I have to display a table like this:
Year
Month
Delivered
Not delivered
Not Received
2021
Jan
10
86
75
2021
Feb
13
36
96
2021
March
49
7
61
2021
Apr
3
21
72
Using raw data generated by this query:
SELECT
year,
TO_CHAR( creation_date, 'Month') AS month,
marking,
COUNT(*) AS count
FROM invoices
GROUP BY 1,2,3
I have tried using crosstab() but I got error:
SELECT * FROM crosstab('
SELECT
year,
TO_CHAR( creation_date, ''Month'') AS month,
marking,
COUNT(*) AS count
FROM invoices
GROUP BY 1,2,3
') AS ct(year text, month text, marking text)
I would prefer to not manually type all marking values because they are a lot.
ERROR: invalid source data SQL statement
DETAIL: The provided SQL must return 3 columns: rowid, category, and values.
1. Static solution with a limited list of marking values :
SELECT year
, TO_CHAR( creation_date, 'Month') AS month
, COUNT(*) FILTER (WHERE marking = 'Delivered') AS Delivered
, COUNT(*) FILTER (WHERE marking = 'Not delivered') AS "Not delivered"

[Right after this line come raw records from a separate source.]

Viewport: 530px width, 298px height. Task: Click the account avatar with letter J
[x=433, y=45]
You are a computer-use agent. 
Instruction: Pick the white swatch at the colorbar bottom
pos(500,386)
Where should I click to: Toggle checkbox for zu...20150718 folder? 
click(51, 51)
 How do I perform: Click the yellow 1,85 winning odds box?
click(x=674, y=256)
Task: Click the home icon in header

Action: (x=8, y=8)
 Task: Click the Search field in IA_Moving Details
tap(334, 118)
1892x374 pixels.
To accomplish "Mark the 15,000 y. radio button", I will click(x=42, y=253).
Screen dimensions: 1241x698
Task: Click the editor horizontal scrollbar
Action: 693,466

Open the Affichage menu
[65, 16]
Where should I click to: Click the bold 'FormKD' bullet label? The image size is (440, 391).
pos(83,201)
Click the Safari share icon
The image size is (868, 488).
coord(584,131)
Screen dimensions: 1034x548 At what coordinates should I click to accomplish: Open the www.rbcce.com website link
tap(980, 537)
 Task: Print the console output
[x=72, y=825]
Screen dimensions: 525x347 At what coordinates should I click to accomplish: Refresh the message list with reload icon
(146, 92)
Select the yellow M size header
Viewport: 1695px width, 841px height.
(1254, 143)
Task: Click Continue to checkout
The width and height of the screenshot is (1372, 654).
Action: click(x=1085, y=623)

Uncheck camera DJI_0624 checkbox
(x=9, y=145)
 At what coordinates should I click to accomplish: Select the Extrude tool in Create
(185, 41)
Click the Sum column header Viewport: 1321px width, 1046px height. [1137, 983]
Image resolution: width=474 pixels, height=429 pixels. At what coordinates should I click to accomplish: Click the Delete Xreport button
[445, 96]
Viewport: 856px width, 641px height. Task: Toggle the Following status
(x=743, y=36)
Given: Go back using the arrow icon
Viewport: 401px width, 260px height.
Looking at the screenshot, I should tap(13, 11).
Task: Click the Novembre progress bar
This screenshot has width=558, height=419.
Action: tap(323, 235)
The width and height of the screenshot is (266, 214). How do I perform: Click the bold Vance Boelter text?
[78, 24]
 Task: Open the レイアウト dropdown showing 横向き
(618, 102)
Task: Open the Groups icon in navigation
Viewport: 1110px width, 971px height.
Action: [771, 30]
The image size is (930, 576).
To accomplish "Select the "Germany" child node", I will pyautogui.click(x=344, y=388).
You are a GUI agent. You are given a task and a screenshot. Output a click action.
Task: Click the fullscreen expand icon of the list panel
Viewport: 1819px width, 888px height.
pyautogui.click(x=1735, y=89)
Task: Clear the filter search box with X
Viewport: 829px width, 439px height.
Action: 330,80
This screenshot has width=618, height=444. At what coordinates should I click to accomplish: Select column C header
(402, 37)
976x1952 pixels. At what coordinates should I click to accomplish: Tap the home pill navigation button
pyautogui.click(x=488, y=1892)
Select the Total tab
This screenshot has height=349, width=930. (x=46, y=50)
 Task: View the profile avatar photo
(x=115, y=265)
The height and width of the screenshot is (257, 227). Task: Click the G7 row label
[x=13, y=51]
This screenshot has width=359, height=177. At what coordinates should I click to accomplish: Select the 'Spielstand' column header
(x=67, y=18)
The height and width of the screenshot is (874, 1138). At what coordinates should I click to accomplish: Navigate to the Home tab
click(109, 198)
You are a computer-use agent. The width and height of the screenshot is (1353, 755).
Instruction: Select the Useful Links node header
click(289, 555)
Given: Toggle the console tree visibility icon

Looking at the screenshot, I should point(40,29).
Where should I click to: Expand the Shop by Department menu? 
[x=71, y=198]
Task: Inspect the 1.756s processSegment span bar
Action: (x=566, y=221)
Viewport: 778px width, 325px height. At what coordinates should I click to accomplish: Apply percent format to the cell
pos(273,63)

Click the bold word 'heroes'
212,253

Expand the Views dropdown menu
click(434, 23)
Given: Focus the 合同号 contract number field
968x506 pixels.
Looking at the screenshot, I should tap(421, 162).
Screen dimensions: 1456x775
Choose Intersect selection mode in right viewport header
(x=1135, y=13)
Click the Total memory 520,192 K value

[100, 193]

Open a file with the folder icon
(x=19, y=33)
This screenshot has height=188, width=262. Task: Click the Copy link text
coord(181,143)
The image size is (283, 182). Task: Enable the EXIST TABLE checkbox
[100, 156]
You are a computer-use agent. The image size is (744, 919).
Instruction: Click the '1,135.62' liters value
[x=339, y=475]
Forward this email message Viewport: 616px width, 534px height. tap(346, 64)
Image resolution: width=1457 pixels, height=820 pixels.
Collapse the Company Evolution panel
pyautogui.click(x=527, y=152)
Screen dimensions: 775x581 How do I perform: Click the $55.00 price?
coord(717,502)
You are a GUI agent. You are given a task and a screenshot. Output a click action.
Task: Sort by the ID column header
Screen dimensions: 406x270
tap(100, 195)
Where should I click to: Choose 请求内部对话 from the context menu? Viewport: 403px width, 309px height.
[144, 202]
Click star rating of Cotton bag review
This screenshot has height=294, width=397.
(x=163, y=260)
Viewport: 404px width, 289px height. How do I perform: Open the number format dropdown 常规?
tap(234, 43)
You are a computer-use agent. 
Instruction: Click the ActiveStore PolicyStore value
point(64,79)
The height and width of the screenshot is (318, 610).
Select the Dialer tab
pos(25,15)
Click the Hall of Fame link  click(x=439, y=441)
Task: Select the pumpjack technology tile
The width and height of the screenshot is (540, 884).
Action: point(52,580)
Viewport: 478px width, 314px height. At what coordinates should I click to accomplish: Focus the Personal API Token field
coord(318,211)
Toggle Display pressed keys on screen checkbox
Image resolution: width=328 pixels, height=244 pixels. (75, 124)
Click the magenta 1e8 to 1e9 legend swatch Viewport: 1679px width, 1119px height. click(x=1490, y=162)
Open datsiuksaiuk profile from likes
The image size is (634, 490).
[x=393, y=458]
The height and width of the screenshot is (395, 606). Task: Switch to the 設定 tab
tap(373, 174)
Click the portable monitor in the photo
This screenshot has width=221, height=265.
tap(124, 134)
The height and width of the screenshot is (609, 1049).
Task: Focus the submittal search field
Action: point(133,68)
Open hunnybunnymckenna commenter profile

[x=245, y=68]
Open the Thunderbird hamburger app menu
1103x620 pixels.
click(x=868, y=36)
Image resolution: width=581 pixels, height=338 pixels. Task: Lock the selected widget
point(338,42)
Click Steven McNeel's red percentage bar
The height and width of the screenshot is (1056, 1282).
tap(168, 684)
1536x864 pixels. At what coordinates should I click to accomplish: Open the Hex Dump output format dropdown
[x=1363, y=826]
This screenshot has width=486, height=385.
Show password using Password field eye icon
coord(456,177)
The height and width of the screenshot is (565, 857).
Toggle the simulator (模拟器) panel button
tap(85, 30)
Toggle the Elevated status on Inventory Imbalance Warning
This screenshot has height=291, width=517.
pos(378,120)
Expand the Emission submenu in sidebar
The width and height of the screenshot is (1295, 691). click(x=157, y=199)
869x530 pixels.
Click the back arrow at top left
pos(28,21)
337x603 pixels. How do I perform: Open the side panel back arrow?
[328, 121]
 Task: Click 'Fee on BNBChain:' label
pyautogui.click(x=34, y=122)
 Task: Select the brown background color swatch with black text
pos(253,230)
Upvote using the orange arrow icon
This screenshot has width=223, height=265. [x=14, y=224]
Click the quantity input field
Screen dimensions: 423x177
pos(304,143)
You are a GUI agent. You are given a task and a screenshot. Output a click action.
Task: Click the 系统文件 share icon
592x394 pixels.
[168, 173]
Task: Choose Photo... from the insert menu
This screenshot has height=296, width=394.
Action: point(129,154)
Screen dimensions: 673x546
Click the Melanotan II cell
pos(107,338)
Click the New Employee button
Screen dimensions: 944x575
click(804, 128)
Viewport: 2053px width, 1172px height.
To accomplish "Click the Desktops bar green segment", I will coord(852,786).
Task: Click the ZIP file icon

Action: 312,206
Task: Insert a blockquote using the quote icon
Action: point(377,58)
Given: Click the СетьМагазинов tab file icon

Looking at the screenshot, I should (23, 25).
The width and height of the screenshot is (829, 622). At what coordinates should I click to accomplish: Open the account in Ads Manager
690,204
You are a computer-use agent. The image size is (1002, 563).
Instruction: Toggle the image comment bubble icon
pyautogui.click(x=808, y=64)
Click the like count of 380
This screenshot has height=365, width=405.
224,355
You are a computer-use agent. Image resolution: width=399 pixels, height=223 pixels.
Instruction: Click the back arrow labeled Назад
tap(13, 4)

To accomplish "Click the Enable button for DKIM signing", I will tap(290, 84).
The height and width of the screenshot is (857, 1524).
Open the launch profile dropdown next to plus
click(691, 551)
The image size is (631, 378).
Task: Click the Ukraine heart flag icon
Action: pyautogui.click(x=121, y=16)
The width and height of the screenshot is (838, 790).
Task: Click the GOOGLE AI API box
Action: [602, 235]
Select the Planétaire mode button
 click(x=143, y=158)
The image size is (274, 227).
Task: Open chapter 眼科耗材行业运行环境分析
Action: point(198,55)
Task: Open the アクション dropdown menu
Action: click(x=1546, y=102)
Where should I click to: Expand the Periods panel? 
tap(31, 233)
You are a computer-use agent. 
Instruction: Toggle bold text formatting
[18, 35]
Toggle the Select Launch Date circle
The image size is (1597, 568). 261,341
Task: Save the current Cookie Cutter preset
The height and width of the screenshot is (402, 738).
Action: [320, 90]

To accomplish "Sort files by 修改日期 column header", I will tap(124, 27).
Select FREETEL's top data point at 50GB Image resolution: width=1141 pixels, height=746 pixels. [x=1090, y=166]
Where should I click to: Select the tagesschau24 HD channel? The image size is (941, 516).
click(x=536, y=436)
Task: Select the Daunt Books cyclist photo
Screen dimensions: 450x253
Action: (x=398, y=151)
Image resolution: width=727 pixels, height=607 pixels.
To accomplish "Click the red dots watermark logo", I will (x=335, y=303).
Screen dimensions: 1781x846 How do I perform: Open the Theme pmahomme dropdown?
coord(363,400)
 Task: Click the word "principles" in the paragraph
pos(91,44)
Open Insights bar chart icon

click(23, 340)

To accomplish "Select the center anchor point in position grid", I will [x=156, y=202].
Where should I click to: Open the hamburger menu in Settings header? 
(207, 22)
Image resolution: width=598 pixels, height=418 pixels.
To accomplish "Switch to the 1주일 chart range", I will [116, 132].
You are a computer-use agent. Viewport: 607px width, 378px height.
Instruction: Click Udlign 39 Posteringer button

, COUNT(*) FILTER (WHERE marking = 'Not Received') AS "Not Received"
FROM invoices
GROUP BY 1,2
2. Full dynamic solution with a large list of marking values :
This proposal is an alternative solution to the crosstab solution as proposed in A and B.
The proposed solution here just requires a dedicated composite type which can be dynamically created and then it relies on the jsonb type and standard functions :
Starting from your query which counts the number of rows per year, month and marking value :
Using the jsonb_object_agg function, the resulting rows are first
aggregated by year and month into jsonb objects whose jsonb keys
correspond to the marking values and whose jsonb values
correspond to the counts.
the resulting jsonb objects are then converted into records using the jsonb_populate_record function and the dedicated composite type.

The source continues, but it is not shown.